_What the exercise asks:_ Everything from the line with "Where should I click to: Click the Aufgaben" through the final line of the listing below must be retyped exactly, apart from the pictures.

_Given records:_
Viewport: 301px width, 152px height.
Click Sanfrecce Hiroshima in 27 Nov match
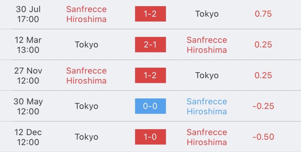click(86, 75)
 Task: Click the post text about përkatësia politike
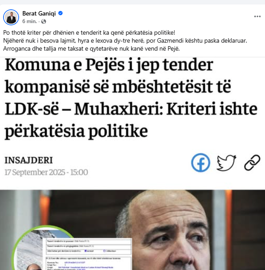89,33
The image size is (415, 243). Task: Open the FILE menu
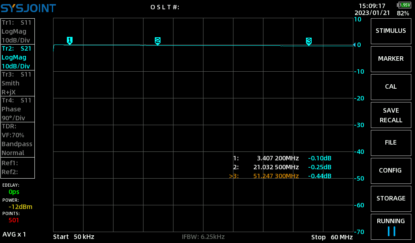pos(391,143)
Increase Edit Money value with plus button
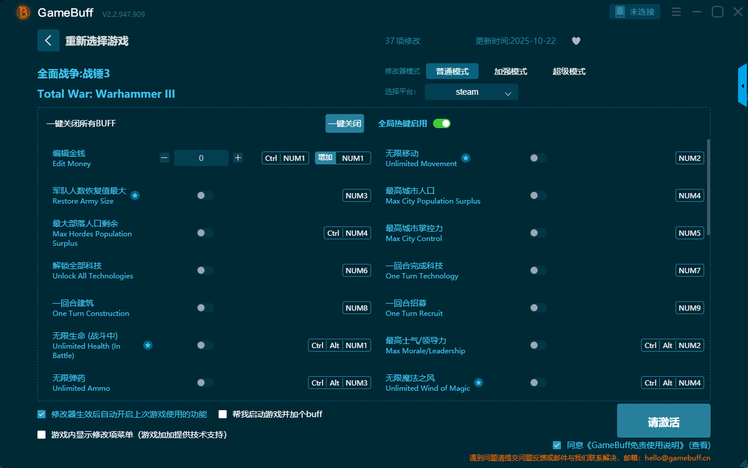Image resolution: width=748 pixels, height=468 pixels. click(x=238, y=158)
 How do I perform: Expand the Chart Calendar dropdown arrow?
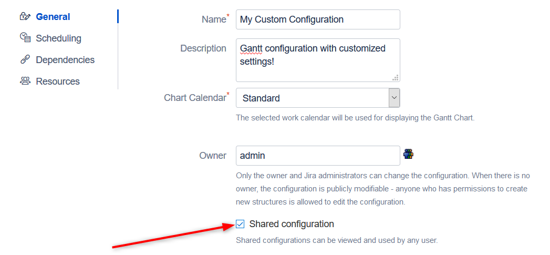[x=394, y=98]
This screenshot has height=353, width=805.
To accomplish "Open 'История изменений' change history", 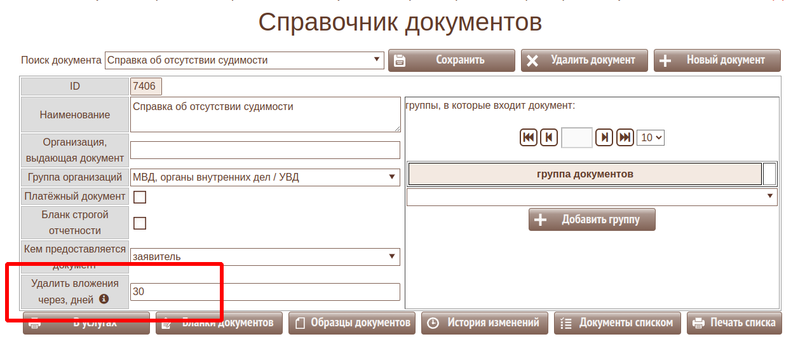I will (x=485, y=323).
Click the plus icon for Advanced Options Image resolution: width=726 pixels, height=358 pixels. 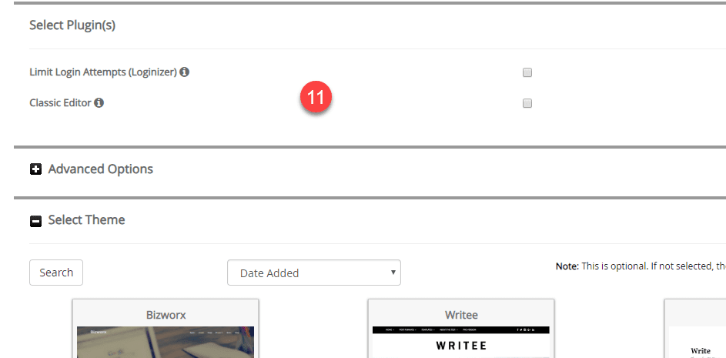tap(35, 169)
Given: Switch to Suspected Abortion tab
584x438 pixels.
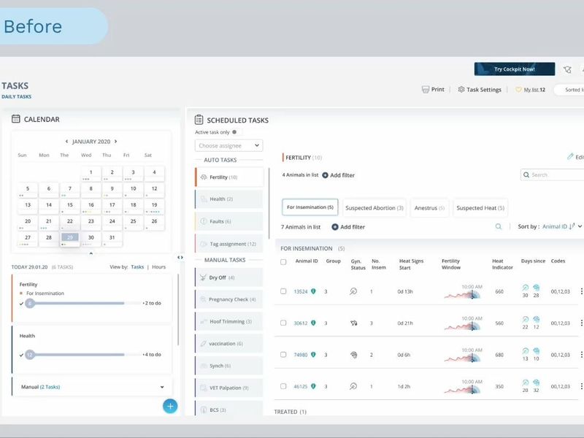Looking at the screenshot, I should (374, 208).
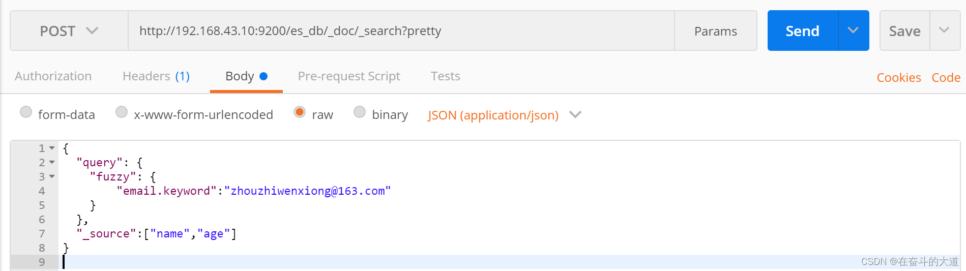Switch to the Authorization tab
This screenshot has width=966, height=271.
53,76
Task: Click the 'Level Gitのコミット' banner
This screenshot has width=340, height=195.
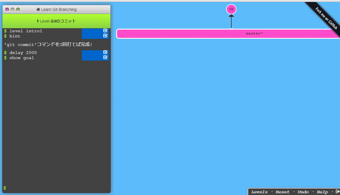Action: tap(56, 21)
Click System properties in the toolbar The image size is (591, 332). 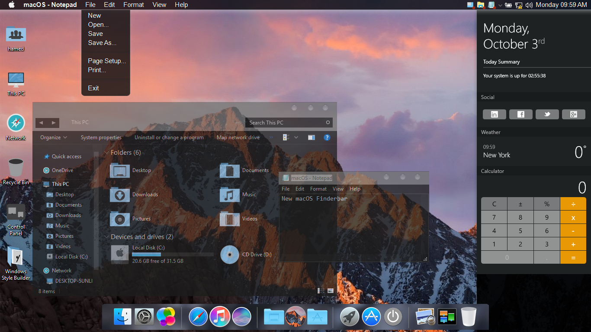point(101,137)
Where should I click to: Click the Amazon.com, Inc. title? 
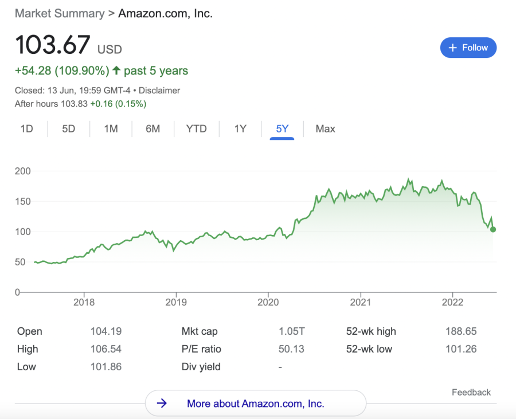point(166,13)
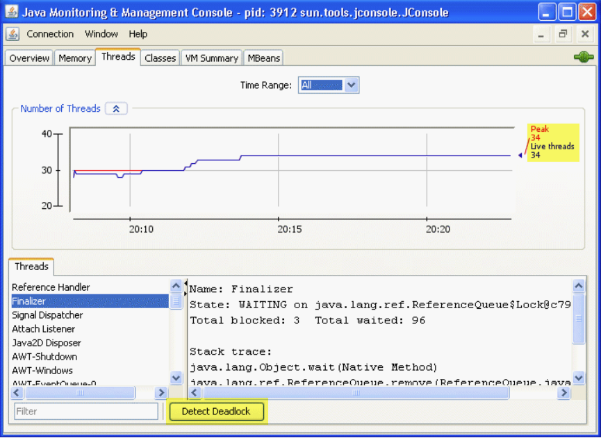Switch to the Memory tab

[x=75, y=58]
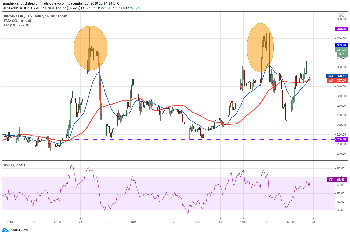Click the TradingView logo icon
The image size is (350, 235).
click(5, 230)
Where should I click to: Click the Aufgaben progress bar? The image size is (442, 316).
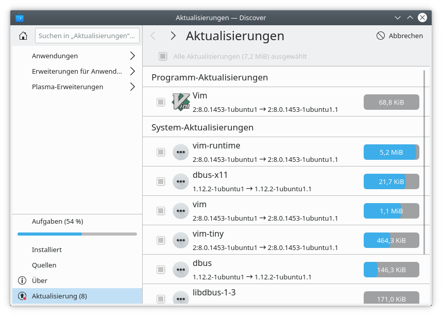[77, 234]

_Response area:_
Where should I click to: Click the Aufgaben progress bar? The image size is (442, 316).
[77, 234]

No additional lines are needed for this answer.